Questions to answer:
1. In the post about the financial crisis, what did Cook County Sheriff Tom Dart say his Department would not do?
2. Carry on the post about the financial crisis and social collapse, starting after its last sentence.

Supplied text:
▬▬▬

First in July 2008 I made the general thematic observation in Small Scale Example No. 3:
the saga of Donald Key.
And then in September I said we were being
Wrecker'd by a group of sharp con men in Big Finance, and in October I
expanded upon the Wreckage, and asked whether the housing bubble was predictable... whether the claim of unexpected corporate deficits
is a bunch of malarkey. And based on work I did for AIG as outside counsel on corporate, regulatory and coverage matters, I also offered some skepticism on the claim that AIG was legitimately blind-sided and left crippled by unexpected devaluations in its own investments, and argued that
we've been CHUMPED by AIG.
Another significant development in October was Cook County, Illinois Sheriff Tom Dart saying that his Department
would not enforce foreclosure evictions during the winter months, and observed that in that situation, the banks were accusing the Sheriff of improper acts!
So this isn't anything new, really. It's just becoming more and more obvious to me, and as I read the comments around the interwebtubez, apparently to others.
If you're not convinced that things are as I say, or as Arthur Silber, Mike Whitney, Bruce Dixon and Michael Hudson say, then maybe you should give yourself a half-hour or so to sit down and read Dmitry Orlov's recent entry,
Social Collapse Best Practices, and see if some of Orlov's observations don't sound wise and prophetic, with some of the past prophecy being justified by quite a few developments in the American economy and global politics. Orlov's also got a good presentation on the stages of a society's collapse, as taken from the collapse of the USSR and compared to the recent history in the USA. It's called
Closing the Collapse Gap.

▬▬▬

Dataset:
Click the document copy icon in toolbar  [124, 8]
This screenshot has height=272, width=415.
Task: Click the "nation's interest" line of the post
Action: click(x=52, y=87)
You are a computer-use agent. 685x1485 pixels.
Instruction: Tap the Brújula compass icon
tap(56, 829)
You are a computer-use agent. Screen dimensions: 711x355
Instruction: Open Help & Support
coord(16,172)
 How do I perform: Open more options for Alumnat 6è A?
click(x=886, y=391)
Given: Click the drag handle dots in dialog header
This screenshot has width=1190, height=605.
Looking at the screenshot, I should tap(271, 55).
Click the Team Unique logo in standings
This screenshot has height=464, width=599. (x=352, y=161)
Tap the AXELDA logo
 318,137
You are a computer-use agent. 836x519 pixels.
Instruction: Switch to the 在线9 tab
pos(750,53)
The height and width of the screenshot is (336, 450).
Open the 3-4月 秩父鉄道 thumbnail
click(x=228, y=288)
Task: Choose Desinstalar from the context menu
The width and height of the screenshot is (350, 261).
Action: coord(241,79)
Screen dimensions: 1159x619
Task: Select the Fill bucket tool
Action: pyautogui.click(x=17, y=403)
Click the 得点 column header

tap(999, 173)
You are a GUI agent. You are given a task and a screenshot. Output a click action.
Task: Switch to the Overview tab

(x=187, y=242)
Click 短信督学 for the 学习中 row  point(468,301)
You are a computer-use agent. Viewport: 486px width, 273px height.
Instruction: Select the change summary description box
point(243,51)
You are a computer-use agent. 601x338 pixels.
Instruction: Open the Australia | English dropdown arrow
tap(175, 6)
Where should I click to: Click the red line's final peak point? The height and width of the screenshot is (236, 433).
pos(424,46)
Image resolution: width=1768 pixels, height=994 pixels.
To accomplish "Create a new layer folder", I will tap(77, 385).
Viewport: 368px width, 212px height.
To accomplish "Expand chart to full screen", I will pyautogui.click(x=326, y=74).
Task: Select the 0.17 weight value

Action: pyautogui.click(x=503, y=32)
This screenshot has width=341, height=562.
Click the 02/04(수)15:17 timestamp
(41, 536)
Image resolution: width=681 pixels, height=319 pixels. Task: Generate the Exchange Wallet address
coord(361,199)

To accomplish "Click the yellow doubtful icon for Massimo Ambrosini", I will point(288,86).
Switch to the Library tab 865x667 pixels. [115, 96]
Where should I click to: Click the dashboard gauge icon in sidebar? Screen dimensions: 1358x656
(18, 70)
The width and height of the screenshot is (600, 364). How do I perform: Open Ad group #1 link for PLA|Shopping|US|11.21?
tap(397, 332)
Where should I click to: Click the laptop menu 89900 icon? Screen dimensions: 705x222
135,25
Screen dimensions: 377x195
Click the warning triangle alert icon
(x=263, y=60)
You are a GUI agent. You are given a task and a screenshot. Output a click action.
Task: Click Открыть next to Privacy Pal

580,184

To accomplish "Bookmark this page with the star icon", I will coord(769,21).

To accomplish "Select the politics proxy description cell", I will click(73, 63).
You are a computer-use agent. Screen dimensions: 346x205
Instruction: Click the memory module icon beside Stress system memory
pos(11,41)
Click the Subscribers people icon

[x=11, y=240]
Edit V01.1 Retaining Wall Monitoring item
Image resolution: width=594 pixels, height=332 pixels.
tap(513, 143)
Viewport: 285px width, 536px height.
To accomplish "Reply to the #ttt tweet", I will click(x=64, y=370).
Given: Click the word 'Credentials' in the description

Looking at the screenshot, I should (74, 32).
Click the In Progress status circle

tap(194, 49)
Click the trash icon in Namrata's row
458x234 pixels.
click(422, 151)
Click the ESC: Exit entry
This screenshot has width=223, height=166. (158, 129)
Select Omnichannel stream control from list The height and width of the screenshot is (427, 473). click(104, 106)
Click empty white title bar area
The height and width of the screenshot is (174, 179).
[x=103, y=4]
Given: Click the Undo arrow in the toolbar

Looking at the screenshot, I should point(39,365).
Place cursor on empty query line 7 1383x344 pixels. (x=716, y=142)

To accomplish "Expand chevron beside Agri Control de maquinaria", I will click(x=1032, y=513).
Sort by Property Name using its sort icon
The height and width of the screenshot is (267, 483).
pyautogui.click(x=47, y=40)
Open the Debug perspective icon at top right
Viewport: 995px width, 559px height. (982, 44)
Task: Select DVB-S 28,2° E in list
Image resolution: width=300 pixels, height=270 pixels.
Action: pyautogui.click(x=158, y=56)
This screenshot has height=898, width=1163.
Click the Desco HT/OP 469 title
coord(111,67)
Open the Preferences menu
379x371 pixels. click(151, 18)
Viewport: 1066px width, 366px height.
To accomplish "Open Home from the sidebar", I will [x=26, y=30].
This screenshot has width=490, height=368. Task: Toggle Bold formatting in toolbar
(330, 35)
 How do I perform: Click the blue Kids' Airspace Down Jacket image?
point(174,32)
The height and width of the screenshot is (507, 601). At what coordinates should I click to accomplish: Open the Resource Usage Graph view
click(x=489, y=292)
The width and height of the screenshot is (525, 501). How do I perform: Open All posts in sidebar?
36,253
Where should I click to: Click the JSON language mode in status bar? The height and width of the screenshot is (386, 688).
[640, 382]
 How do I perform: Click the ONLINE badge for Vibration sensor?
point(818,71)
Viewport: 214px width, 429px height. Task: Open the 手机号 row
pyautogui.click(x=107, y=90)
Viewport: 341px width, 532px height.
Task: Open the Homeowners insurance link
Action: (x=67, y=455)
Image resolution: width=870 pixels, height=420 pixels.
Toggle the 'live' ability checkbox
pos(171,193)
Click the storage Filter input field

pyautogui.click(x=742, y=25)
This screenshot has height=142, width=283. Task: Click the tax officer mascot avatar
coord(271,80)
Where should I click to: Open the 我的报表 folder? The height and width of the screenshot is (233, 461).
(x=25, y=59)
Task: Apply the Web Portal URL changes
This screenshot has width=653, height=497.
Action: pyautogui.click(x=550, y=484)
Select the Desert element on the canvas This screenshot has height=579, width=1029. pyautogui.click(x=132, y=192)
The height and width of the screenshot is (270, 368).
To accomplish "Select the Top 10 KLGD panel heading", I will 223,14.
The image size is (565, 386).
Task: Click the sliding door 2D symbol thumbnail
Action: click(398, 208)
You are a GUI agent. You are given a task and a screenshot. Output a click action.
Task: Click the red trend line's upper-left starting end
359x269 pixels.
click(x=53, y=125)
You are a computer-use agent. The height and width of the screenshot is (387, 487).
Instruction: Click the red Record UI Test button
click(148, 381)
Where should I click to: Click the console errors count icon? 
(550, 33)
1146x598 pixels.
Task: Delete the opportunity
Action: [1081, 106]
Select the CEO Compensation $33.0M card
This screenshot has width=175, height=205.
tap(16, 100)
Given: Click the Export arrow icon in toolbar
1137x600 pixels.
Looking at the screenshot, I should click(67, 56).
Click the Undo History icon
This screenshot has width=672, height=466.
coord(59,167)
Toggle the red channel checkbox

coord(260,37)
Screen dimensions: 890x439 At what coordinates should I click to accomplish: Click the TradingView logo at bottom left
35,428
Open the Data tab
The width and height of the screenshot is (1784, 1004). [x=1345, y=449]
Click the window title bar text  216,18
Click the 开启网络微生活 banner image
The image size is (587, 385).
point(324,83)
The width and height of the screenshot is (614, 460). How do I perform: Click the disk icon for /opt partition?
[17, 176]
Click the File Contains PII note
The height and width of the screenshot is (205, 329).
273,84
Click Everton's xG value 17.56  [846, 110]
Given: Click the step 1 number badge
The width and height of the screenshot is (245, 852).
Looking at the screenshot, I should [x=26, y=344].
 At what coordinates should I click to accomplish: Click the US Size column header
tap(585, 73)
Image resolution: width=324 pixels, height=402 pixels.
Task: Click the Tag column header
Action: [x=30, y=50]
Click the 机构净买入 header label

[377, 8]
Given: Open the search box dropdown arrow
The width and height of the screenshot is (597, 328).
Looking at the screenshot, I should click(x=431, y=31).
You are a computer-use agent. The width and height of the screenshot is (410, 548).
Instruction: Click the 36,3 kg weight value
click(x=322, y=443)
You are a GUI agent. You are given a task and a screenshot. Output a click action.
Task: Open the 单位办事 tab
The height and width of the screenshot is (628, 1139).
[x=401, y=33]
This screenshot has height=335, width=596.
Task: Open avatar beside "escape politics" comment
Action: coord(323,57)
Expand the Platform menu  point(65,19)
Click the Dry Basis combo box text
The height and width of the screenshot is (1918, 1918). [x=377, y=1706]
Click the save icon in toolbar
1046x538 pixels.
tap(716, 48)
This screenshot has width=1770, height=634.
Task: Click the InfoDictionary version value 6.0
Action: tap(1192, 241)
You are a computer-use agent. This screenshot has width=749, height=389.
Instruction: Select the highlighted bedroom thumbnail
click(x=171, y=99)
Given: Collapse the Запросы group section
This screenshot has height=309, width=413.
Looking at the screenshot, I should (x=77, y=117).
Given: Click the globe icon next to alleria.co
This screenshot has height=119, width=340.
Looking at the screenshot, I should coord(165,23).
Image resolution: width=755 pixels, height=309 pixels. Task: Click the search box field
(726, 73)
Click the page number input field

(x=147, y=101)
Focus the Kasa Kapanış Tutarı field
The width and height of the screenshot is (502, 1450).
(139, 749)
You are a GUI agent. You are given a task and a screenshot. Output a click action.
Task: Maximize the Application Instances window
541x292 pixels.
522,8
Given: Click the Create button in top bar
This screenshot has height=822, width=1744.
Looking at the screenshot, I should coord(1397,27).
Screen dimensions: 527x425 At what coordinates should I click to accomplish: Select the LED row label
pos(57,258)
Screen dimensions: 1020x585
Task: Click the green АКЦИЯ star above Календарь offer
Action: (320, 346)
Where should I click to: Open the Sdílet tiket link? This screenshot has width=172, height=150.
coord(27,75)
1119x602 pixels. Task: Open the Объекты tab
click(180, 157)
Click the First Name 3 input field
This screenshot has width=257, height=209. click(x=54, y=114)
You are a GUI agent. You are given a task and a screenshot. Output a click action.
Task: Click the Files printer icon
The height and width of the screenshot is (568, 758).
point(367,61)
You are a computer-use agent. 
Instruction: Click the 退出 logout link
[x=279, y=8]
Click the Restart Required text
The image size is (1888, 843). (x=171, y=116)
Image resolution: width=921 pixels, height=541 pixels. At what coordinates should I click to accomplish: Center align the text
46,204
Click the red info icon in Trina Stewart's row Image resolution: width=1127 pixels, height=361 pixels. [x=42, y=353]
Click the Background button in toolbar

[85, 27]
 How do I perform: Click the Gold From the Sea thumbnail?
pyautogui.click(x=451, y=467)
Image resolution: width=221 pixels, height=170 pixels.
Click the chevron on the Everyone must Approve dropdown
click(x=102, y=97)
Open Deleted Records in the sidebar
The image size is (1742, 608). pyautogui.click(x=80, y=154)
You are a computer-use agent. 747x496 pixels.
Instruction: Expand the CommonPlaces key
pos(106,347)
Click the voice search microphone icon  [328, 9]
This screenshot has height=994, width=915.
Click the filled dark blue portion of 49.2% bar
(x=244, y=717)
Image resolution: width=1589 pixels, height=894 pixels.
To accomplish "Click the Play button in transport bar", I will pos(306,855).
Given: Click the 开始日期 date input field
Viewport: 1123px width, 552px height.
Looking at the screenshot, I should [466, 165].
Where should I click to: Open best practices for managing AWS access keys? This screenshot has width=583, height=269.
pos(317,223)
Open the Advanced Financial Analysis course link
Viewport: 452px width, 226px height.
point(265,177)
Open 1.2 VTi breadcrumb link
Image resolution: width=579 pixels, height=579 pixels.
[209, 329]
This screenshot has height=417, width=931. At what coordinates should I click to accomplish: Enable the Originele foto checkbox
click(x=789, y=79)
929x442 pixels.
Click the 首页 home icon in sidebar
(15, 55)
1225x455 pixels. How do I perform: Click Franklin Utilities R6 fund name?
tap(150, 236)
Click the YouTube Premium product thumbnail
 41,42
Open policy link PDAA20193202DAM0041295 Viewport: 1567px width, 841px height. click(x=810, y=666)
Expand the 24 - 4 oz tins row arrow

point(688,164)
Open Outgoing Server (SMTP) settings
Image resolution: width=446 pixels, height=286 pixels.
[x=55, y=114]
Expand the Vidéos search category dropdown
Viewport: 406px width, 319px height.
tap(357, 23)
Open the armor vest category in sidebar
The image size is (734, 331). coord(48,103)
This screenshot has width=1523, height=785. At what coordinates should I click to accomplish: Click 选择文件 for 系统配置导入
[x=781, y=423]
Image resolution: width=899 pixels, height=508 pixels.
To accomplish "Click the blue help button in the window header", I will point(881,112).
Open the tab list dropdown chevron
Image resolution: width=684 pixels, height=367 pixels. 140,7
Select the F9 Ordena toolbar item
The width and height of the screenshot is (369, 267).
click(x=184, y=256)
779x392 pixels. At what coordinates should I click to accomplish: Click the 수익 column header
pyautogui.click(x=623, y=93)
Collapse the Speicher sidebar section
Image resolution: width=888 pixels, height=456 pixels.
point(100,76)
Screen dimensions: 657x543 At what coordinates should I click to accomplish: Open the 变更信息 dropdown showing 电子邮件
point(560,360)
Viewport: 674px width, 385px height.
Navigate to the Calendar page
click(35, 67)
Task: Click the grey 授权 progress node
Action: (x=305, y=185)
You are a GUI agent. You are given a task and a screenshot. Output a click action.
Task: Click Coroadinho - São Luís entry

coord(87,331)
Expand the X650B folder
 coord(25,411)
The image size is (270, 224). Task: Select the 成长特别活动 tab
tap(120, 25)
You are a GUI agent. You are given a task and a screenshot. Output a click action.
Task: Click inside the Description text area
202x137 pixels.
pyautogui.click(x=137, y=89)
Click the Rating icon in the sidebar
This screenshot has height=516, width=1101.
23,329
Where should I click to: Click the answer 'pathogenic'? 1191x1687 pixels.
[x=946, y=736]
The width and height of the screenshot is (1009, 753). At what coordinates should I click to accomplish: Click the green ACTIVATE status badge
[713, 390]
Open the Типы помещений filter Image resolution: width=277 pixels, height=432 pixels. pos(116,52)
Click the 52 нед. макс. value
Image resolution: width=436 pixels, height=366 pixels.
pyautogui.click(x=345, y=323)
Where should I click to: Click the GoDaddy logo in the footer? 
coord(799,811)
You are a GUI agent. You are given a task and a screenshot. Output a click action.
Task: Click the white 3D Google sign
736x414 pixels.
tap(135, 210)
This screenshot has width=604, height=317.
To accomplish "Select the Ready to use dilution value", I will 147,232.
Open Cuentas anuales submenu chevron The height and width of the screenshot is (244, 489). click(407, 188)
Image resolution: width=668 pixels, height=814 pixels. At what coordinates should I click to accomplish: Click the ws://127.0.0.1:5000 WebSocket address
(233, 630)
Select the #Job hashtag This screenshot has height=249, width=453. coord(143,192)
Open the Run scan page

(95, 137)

▬▬▬

Response list:
1. It would not enforce foreclosure evictions during the winter months.

2.
What I'm saying here, reader, is that we can't expect to be saved by the Federal Government, for two very practical reasons. First, we don't have any say in its operation any longer -- well at least those of us who aren't very wealthy, we don't. And second, a lot of what is happening now is an inevitable result of the way our businesses have pursued profit and ignored long-term effects of using shell-game vehicles (derivatives, credit swaps, massaging interest rates, finding new things on which to impose specious fees) for profit.
We're going to have to fix this one ourselves, people. We are going to have to set up a parallel system that isn't waiting to be saved by the Feds. Or we can throw all the bastards and bitches out. The latter course would require lots of bloodshed; the former course is safer but longer in duration.